## Consigna 1
Según el texto sobre la democracia en Chile y Ecuador, ¿qué fenómeno nos hace creer ilusoriamente que antes de las dictaduras existía una democracia consolidada?
## Consigna 2
Traduzca al inglés esta oración del texto sobre la democracia en Chile y Ecuador: "El fenómeno del llamado “retorno a la democracia” que, ilusoriamente, nos hace creer que antes de las dictaduras existía históricamente una democracia consolidada, hace perder a chilenos y ecuatorianos el valor de la democracia en las complejas sociedades de nuestros países."

Países como Chile y Ecuador han transitado una historia con ciertas semejanzas circunstanciales, pero en la última década los procesos políticos chileno y ecuatoriano muestran un sustrato causal de conflictos sociales en la existencia de una democracia simulada que no logra desmontar las dinámicas de una sociedad excluyente e injusta que muestra enormes iniquidades.
El fenómeno del llamado “retorno a la democracia” que, ilusoriamente, nos hace creer que antes de las dictaduras existía históricamente una democracia consolidada, hace perder a chilenos y ecuatorianos el valor de la democracia en las complejas sociedades de nuestros países. La simulación de una democracia formal, tanto en Chile como en Ecuador, fue acumulando en una polarización el crispamiento y la rabia colectiva a niveles del disturbio social y la rebeldía popular expresada en las calles o en periodos de aparente armonía, pero cada día parecía explotar algo en el sustrato de sociedades corroídas por la desigualdad o la corrupción aupada desde el propio Estado.

(Entradas de datos almacenados)
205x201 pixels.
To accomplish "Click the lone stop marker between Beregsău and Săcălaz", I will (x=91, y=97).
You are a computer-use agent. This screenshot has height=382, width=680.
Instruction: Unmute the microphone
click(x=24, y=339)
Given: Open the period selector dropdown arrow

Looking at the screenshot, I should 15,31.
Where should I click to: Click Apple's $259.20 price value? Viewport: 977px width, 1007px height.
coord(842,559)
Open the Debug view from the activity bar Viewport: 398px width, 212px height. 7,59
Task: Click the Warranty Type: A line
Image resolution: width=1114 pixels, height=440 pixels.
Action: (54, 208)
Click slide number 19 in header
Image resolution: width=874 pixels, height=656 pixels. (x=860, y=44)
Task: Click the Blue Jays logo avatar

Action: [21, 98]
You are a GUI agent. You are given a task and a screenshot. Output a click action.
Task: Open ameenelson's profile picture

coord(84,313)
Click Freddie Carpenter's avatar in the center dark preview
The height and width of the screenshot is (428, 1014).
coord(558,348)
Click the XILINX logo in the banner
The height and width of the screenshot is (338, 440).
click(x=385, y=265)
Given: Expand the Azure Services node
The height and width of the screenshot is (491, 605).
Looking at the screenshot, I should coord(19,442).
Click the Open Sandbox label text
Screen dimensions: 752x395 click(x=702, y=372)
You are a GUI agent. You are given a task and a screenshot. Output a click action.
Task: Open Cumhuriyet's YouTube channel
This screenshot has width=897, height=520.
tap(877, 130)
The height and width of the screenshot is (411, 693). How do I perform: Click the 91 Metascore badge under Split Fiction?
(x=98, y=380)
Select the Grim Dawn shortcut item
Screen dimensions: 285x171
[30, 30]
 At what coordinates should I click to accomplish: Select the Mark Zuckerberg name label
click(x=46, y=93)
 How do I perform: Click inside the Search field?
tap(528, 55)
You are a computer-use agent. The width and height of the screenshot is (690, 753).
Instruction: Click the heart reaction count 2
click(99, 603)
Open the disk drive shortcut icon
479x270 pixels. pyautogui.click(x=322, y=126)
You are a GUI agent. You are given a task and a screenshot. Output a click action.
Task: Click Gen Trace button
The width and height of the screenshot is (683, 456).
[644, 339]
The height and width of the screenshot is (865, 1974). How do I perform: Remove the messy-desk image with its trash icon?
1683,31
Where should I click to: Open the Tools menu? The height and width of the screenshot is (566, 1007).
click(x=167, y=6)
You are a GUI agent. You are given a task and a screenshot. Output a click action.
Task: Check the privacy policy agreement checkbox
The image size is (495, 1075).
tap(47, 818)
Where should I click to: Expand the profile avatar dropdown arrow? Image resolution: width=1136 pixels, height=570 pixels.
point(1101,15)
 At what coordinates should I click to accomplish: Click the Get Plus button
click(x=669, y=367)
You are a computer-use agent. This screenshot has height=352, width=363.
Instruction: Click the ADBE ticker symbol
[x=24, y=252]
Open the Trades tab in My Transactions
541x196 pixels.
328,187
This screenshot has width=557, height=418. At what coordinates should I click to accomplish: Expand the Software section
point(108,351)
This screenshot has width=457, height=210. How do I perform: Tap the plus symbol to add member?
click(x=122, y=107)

## Respuesta 1
El llamado "retorno a la democracia".

## Respuesta 2
The phenomenon of the so-called "return to democracy," which illusorily leads us to believe that a consolidated democracy historically existed before the dictatorships, causes Chileans and Ecuadorians to lose the value of democracy in the complex societies of our countries.